* **Records shown**
###
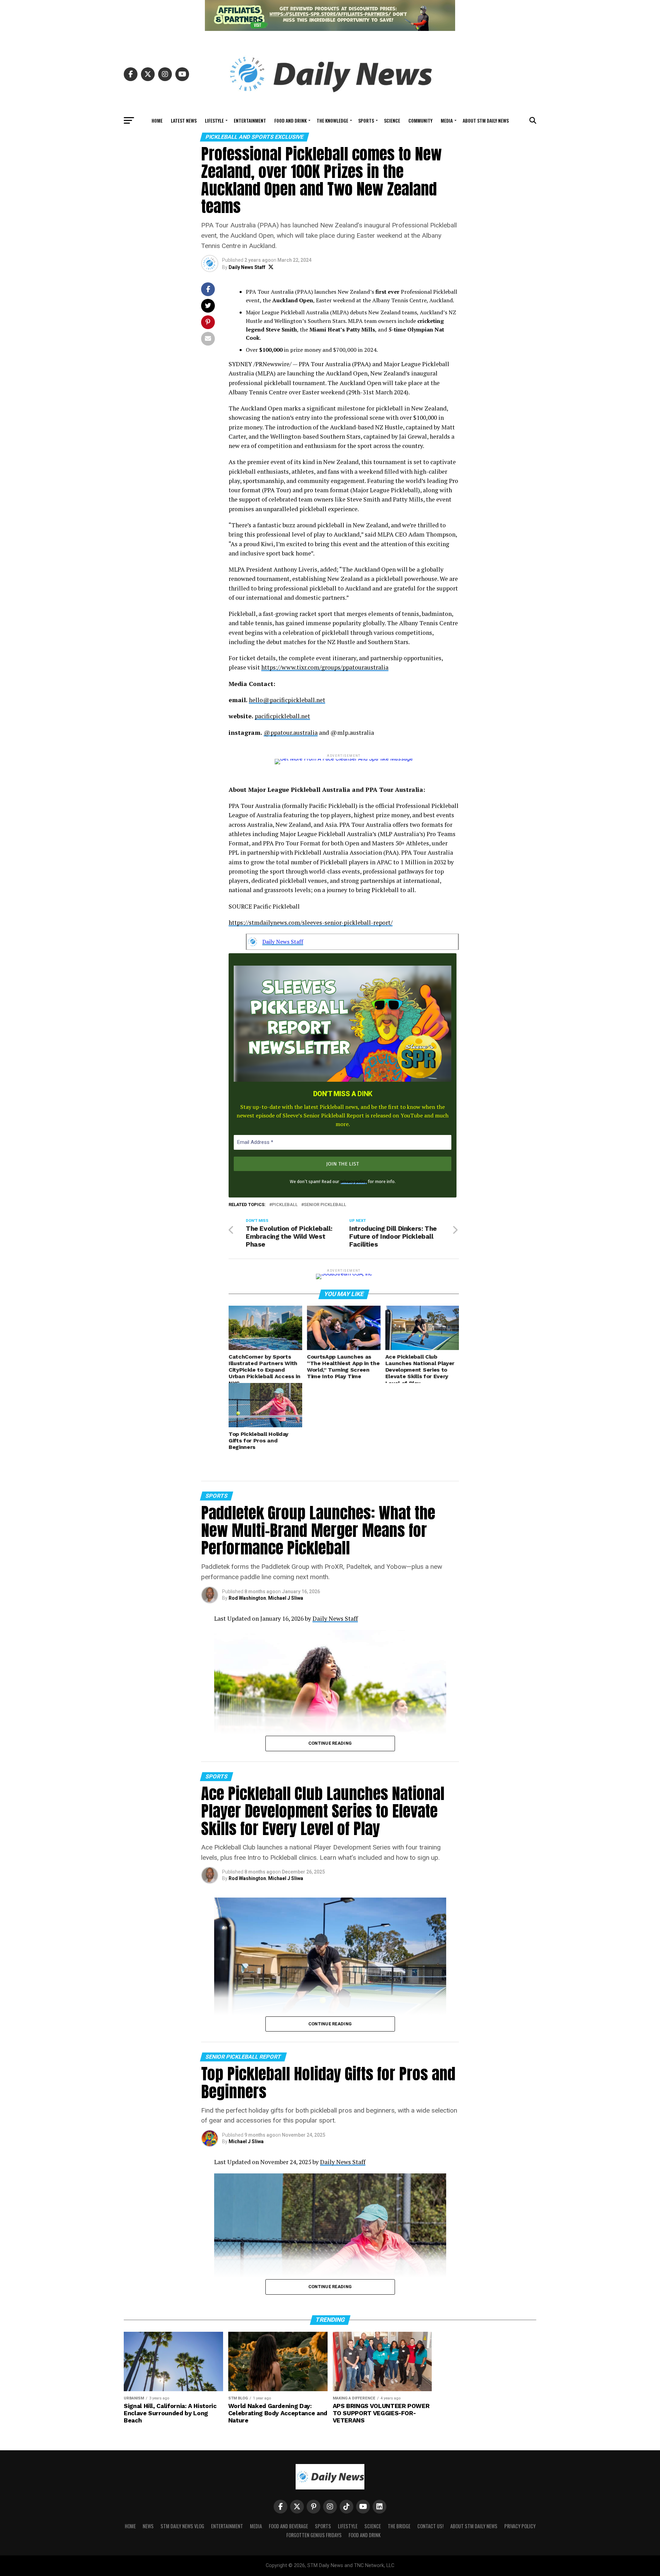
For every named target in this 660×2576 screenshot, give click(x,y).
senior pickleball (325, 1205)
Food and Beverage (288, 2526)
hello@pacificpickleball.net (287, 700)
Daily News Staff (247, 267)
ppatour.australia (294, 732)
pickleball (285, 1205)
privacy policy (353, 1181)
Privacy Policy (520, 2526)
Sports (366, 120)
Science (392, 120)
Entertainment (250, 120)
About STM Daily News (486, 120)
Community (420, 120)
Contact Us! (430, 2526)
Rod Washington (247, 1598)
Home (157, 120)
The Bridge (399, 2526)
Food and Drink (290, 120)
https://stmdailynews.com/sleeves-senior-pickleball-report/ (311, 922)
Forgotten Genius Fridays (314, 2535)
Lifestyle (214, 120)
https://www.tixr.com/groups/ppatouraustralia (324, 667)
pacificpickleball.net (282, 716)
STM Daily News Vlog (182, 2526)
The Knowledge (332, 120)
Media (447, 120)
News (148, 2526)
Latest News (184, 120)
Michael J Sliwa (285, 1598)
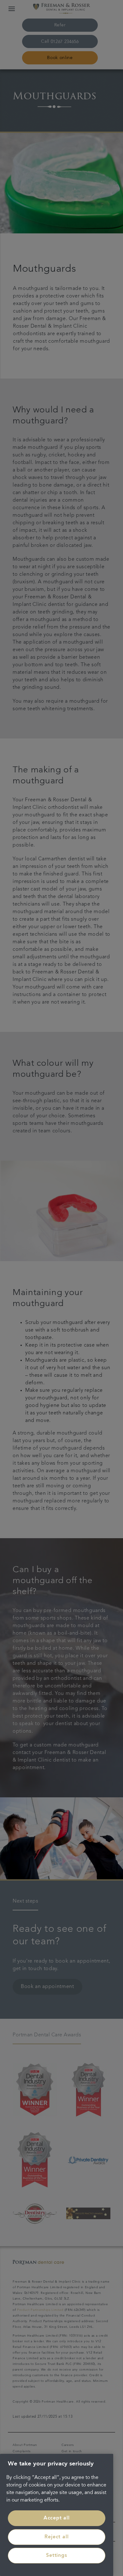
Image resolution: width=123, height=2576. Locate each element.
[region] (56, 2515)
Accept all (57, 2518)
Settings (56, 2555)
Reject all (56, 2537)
###
* **Goal of the exercise**
The string "senior" may occur in the listing; show every line where it does.

* **Task response**
senior pickleball (325, 1205)
https://stmdailynews.com/sleeves-senior-pickleball-report/ (311, 922)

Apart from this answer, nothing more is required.